THE PROBLEM: Repeat the records below exactly, beginning at the first line and finishing with the line that contains "The image size is (841, 951).".
[PROVIDED INFORMATION Boundary: Start]
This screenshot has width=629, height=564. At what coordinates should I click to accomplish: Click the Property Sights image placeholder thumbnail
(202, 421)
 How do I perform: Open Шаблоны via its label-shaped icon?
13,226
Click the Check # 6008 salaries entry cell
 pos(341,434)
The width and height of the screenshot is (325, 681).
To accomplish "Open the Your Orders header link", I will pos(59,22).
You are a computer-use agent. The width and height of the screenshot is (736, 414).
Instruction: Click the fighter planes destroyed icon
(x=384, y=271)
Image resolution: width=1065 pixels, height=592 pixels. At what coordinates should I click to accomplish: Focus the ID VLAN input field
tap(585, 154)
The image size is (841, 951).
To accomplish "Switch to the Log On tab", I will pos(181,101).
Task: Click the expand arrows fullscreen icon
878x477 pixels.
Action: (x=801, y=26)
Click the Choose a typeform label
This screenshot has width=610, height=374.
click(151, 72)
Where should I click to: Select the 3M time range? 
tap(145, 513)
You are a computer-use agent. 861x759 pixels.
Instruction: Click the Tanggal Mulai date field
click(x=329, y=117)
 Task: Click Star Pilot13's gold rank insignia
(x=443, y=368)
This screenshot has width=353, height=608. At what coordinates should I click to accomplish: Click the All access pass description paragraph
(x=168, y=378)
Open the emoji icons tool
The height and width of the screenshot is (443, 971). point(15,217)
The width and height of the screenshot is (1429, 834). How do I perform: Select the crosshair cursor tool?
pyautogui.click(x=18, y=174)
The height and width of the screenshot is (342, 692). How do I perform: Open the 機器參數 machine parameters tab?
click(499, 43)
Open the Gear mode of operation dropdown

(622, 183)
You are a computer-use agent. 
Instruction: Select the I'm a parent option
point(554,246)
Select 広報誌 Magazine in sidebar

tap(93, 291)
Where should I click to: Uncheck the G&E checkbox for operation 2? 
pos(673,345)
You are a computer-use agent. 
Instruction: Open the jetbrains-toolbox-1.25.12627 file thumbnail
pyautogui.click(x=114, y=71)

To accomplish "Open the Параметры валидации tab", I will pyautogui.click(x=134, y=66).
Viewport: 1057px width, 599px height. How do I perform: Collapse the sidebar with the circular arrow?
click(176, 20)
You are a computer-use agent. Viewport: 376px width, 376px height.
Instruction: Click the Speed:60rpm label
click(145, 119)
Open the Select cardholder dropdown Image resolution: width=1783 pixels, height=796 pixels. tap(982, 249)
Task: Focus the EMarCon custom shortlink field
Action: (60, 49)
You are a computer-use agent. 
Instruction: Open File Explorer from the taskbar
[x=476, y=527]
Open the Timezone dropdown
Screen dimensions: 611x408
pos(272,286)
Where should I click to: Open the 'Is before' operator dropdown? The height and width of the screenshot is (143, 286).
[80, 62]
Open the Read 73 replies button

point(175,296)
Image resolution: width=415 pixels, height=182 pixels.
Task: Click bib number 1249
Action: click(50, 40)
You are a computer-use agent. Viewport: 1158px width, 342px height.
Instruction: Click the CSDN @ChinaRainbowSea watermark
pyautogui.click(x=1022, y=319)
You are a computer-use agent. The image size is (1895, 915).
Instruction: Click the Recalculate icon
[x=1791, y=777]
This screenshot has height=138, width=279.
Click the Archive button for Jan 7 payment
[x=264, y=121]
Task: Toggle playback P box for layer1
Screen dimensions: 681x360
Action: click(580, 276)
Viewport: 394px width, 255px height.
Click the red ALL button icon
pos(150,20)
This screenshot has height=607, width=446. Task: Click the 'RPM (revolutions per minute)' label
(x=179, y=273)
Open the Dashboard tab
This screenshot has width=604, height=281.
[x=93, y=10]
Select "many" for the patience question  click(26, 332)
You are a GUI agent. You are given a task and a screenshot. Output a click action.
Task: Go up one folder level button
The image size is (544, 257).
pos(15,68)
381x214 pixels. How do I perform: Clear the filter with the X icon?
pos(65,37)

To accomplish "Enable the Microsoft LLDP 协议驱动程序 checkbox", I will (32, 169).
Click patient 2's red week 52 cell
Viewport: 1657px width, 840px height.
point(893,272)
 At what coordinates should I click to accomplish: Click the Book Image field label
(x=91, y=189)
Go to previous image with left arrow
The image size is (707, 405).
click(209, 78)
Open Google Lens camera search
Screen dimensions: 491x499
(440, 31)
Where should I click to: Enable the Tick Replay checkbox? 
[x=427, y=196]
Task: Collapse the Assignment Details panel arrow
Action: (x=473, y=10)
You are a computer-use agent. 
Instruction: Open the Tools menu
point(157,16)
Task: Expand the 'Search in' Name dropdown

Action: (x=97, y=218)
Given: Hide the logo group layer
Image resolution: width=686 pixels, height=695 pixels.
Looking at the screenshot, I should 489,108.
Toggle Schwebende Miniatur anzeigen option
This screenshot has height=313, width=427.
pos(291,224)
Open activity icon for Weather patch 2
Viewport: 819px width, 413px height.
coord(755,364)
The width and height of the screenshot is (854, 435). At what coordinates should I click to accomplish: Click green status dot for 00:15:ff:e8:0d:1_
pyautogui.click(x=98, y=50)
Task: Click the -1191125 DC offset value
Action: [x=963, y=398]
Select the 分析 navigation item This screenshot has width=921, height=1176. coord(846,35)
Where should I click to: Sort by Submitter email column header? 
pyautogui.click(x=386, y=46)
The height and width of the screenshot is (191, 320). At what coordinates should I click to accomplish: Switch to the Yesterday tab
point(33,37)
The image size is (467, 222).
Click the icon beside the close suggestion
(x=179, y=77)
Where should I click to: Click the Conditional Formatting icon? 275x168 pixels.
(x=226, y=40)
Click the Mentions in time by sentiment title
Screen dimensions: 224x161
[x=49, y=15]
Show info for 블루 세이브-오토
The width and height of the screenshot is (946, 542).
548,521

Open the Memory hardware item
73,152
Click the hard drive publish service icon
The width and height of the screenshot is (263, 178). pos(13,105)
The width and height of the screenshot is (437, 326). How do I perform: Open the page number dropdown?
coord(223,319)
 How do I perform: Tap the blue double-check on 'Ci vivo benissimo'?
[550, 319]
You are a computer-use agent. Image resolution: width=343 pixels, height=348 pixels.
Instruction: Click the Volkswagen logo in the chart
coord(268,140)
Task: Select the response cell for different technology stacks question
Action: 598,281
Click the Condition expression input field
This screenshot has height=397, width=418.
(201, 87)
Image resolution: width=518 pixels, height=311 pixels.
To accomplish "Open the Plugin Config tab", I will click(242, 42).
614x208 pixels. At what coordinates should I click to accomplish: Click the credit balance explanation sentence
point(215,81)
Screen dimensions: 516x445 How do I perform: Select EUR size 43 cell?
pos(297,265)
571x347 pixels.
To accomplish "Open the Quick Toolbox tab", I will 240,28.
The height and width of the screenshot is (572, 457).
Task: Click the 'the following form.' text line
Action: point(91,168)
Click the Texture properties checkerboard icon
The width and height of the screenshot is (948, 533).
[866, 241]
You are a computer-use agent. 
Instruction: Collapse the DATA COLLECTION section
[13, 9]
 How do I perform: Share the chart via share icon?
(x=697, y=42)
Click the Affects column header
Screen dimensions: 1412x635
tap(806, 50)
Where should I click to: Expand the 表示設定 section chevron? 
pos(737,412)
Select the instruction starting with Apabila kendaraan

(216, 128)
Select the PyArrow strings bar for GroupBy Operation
[PROVIDED INFORMATION Boundary: End]
TASK ANSWER:
This screenshot has width=629, height=564. At what coordinates should I click to accomplish: Click the Property Sights image placeholder thumbnail
(202, 421)
 How do I perform: Open Шаблоны via its label-shaped icon?
13,226
Click the Check # 6008 salaries entry cell
 pos(341,434)
The width and height of the screenshot is (325, 681).
To accomplish "Open the Your Orders header link", I will pos(59,22).
You are a computer-use agent. The width and height of the screenshot is (736, 414).
Instruction: Click the fighter planes destroyed icon
(x=384, y=271)
Image resolution: width=1065 pixels, height=592 pixels. At what coordinates should I click to accomplish: Focus the ID VLAN input field
tap(585, 154)
The image size is (841, 951).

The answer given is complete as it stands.